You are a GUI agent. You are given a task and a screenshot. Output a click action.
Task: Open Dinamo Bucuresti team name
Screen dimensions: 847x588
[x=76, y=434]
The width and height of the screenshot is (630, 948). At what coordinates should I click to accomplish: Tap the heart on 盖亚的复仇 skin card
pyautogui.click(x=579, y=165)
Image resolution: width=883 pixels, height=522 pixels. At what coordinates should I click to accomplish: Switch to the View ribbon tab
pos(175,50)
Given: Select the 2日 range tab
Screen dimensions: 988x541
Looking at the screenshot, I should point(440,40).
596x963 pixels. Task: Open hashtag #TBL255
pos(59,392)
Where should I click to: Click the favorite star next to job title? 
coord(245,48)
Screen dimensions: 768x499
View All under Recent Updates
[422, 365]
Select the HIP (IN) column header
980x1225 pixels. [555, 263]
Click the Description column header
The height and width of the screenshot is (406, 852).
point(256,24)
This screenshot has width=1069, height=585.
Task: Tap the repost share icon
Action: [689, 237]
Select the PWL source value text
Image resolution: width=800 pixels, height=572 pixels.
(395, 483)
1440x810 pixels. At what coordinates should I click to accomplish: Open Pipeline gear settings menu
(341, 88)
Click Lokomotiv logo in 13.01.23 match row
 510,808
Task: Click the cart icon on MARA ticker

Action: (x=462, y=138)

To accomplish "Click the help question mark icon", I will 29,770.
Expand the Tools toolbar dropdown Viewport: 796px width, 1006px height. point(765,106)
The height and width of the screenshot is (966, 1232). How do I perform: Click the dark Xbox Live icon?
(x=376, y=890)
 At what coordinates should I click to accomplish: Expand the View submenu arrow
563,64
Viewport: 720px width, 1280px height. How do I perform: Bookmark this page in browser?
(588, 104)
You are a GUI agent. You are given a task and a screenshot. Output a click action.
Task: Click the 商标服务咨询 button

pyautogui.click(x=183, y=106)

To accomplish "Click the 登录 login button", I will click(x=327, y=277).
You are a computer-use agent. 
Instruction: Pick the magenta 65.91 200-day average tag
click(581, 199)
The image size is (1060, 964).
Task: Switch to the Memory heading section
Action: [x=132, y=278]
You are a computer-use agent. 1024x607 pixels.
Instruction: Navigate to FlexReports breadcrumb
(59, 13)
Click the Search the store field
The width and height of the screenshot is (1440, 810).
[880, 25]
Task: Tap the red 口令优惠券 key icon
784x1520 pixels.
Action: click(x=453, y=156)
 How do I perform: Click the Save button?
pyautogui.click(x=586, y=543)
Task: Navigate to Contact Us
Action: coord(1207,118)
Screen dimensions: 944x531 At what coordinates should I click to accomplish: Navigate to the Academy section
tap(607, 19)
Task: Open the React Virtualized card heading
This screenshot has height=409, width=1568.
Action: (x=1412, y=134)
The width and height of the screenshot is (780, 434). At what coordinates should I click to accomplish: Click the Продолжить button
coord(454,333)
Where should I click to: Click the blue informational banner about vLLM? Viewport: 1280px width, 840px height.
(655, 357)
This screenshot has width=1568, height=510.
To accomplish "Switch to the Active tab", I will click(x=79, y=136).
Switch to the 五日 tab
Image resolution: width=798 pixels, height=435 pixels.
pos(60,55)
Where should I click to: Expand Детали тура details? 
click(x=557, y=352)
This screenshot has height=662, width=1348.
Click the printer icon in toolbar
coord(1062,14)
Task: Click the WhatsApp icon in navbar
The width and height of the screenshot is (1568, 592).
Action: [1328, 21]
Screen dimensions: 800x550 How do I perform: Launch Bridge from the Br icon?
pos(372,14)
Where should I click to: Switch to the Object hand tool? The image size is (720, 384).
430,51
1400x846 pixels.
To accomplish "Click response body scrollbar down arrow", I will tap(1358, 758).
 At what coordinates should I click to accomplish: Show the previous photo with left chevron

----

What you need to do:
Restate each record above word for word.

Written solution:
You are a GUI agent. You are given a task and a screenshot. Output a click action.
Task: Open Dinamo Bucuresti team name
Screen dimensions: 847x588
[x=76, y=434]
The width and height of the screenshot is (630, 948). At what coordinates should I click to accomplish: Tap the heart on 盖亚的复仇 skin card
pyautogui.click(x=579, y=165)
Image resolution: width=883 pixels, height=522 pixels. At what coordinates should I click to accomplish: Switch to the View ribbon tab
pos(175,50)
Given: Select the 2日 range tab
Screen dimensions: 988x541
Looking at the screenshot, I should point(440,40).
596x963 pixels. Task: Open hashtag #TBL255
pos(59,392)
Where should I click to: Click the favorite star next to job title? 
coord(245,48)
Screen dimensions: 768x499
View All under Recent Updates
[422, 365]
Select the HIP (IN) column header
980x1225 pixels. [555, 263]
Click the Description column header
The height and width of the screenshot is (406, 852).
point(256,24)
This screenshot has width=1069, height=585.
Task: Tap the repost share icon
Action: [689, 237]
Select the PWL source value text
Image resolution: width=800 pixels, height=572 pixels.
(395, 483)
1440x810 pixels. At what coordinates should I click to accomplish: Open Pipeline gear settings menu
(341, 88)
Click Lokomotiv logo in 13.01.23 match row
 510,808
Task: Click the cart icon on MARA ticker

Action: (x=462, y=138)

To accomplish "Click the help question mark icon", I will 29,770.
Expand the Tools toolbar dropdown Viewport: 796px width, 1006px height. point(765,106)
The height and width of the screenshot is (966, 1232). How do I perform: Click the dark Xbox Live icon?
(x=376, y=890)
 At what coordinates should I click to accomplish: Expand the View submenu arrow
563,64
Viewport: 720px width, 1280px height. How do I perform: Bookmark this page in browser?
(588, 104)
You are a GUI agent. You are given a task and a screenshot. Output a click action.
Task: Click the 商标服务咨询 button

pyautogui.click(x=183, y=106)

To accomplish "Click the 登录 login button", I will click(x=327, y=277).
You are a computer-use agent. 
Instruction: Pick the magenta 65.91 200-day average tag
click(581, 199)
The image size is (1060, 964).
Task: Switch to the Memory heading section
Action: [x=132, y=278]
You are a computer-use agent. 1024x607 pixels.
Instruction: Navigate to FlexReports breadcrumb
(59, 13)
Click the Search the store field
The width and height of the screenshot is (1440, 810).
[880, 25]
Task: Tap the red 口令优惠券 key icon
784x1520 pixels.
Action: click(x=453, y=156)
 How do I perform: Click the Save button?
pyautogui.click(x=586, y=543)
Task: Navigate to Contact Us
Action: coord(1207,118)
Screen dimensions: 944x531 At what coordinates should I click to accomplish: Navigate to the Academy section
tap(607, 19)
Task: Open the React Virtualized card heading
This screenshot has height=409, width=1568.
Action: (x=1412, y=134)
The width and height of the screenshot is (780, 434). At what coordinates should I click to accomplish: Click the Продолжить button
coord(454,333)
Where should I click to: Click the blue informational banner about vLLM? Viewport: 1280px width, 840px height.
(655, 357)
This screenshot has width=1568, height=510.
To accomplish "Switch to the Active tab", I will click(x=79, y=136).
Switch to the 五日 tab
Image resolution: width=798 pixels, height=435 pixels.
pos(60,55)
Where should I click to: Expand Детали тура details? 
click(x=557, y=352)
This screenshot has height=662, width=1348.
Click the printer icon in toolbar
coord(1062,14)
Task: Click the WhatsApp icon in navbar
The width and height of the screenshot is (1568, 592).
Action: [1328, 21]
Screen dimensions: 800x550 How do I perform: Launch Bridge from the Br icon?
pos(372,14)
Where should I click to: Switch to the Object hand tool? The image size is (720, 384).
430,51
1400x846 pixels.
To accomplish "Click response body scrollbar down arrow", I will tap(1358, 758).
 At what coordinates should I click to accomplish: Show the previous photo with left chevron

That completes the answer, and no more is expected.